___ Source information

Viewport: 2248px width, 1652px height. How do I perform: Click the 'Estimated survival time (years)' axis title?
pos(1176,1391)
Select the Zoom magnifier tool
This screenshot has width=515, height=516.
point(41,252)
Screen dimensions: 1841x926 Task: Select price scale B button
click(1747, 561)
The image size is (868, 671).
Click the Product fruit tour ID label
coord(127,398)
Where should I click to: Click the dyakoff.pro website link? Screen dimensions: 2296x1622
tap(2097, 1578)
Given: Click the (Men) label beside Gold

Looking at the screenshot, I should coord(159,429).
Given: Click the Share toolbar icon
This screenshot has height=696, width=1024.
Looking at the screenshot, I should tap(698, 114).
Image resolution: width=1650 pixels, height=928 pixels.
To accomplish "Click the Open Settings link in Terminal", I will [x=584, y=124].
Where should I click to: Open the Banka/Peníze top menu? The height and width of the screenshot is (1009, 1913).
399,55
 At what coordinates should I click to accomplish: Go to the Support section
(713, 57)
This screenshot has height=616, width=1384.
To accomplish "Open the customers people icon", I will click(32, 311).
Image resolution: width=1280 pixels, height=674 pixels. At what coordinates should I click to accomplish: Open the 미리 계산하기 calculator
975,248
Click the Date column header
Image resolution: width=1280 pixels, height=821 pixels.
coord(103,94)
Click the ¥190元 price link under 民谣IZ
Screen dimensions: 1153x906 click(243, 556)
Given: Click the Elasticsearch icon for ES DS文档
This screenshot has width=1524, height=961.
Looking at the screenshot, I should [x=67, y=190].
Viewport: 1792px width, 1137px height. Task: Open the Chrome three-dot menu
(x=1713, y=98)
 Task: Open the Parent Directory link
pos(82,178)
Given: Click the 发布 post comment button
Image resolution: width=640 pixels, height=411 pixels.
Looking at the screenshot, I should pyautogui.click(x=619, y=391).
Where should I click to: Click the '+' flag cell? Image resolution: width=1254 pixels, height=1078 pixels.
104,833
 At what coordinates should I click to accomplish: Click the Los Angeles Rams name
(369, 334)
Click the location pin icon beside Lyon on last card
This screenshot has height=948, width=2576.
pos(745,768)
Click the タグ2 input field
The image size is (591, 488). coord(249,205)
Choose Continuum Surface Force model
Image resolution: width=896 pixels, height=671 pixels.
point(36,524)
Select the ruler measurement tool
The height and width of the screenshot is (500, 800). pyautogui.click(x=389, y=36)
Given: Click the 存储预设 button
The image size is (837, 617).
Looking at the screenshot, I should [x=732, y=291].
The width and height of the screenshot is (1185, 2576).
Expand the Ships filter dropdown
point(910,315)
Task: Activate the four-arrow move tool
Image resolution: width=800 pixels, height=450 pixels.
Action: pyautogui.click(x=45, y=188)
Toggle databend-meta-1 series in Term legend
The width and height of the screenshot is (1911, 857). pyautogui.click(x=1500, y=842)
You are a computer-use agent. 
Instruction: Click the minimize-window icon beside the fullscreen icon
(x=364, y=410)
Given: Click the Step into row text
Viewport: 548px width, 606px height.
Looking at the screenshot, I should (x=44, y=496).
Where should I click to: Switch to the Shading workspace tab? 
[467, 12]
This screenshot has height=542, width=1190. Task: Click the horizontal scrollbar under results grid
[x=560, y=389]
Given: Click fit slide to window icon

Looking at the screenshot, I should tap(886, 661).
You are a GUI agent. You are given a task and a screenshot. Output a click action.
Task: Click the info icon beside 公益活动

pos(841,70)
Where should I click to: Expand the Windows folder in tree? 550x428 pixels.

______

What the task asks >> Answer with a single number, the count of lines in the data that contain "agent".

Result of this exercise >> 2